Concert d'ouverture du festival " Hörgänge " (Approches
d'écoute) placée sous la thématique de " Musik et Haltung
" (Musique et attitude)
CD présenté avec un livre de 130 pages contenant des essais et
entrevues en anglais et en allemand avec Franz Koglmann.
Publié par : Wespennest, zeitschrift und edition (en co-production avec
Hat Hut Records et ORF)
Rembrandtstr. 31/9
A-1020 Wien
Autriche (Österreich)
Fax: 011-43-1-333-29-70
office@wespennest.at
Tirage: 999 exemplaires
EZRA POUND: ESQUISSE BIOGRAPHIQUE
" Christian Baier, qui a compilé les textes et rédigé le
libretto, m'a proposé l'idée.
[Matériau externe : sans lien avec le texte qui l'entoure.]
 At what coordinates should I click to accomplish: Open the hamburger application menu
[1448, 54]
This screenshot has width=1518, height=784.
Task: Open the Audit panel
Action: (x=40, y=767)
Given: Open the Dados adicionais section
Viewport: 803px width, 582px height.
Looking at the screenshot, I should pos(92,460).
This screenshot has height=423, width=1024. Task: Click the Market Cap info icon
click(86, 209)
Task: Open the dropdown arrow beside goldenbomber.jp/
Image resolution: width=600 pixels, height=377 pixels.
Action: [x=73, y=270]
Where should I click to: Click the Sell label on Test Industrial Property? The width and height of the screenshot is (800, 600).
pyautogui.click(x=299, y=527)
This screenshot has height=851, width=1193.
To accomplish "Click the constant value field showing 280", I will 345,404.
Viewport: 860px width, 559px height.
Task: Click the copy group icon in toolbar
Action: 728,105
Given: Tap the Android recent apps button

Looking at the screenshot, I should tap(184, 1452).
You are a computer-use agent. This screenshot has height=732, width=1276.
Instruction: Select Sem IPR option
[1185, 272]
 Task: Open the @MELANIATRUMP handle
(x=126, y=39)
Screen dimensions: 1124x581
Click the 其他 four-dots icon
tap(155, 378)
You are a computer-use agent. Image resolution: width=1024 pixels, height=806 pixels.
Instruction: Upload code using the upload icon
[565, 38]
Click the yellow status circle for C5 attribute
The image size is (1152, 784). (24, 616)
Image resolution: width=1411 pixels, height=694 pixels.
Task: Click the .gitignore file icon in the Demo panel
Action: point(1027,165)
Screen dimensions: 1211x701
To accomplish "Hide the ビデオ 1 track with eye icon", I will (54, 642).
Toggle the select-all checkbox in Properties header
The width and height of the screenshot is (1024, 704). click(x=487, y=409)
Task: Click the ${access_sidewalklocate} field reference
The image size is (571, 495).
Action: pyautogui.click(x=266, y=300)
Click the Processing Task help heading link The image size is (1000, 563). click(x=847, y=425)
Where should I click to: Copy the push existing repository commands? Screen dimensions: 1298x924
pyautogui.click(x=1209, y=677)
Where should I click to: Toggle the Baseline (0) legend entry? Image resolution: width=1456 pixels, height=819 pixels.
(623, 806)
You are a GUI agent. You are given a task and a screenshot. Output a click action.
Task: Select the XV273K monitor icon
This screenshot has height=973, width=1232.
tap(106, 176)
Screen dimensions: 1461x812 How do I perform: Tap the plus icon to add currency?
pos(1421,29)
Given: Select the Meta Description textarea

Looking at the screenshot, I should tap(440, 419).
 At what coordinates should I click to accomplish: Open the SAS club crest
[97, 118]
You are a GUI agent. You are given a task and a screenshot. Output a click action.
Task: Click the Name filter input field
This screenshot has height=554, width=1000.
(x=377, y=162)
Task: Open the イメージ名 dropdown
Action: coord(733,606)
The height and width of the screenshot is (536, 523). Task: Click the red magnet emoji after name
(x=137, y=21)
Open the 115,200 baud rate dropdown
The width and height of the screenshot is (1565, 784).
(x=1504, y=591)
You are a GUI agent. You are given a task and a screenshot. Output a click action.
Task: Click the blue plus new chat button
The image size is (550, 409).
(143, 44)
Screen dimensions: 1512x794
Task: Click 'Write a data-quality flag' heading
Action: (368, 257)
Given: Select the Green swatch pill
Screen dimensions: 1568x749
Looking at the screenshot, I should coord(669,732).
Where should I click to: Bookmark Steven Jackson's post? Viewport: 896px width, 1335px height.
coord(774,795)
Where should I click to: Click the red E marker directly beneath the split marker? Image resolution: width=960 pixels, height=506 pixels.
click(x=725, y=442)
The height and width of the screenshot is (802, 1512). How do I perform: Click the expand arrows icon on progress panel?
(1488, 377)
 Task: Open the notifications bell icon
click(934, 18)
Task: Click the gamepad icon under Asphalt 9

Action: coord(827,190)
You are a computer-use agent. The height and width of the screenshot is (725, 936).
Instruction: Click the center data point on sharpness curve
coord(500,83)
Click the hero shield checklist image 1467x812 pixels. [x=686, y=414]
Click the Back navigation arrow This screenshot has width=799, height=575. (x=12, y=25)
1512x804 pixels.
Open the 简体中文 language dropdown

Cela a suscité mon
attention, d'autant plus que j'avais pris connaissance de et apprecié
l'oeuvre de Pound durant ma jeunesse au début des années
soixante. " Franz Koglmann
Né d'une collaboration entre deux musiciens, " Oh Moon, My Pin Up "
consiste en une cantate dont le titre et les textes sont puisés dans les
" Pisan Cantos ", oeuvre magistrale du poète américain Ezra Pound.
Écrivain damné dans son pays, mais pourtant reconnu pour son
génie littéraire, Pound était de ces intellectuels
américains qui se sont retrouvés en Europe au tournant du
siècle, des exilés cherchant tout autant le dépaysement
que de nouvelles sources d'inspiration. C'est en Angleterre d'abord que Pound
élira domicile où il se mettra à écrire, en 1917,
ses Cantos, l'oeuvre maîtresse à laquelle il se consacrera, petit
à petit, jusqu'à son achèvement, en 1959.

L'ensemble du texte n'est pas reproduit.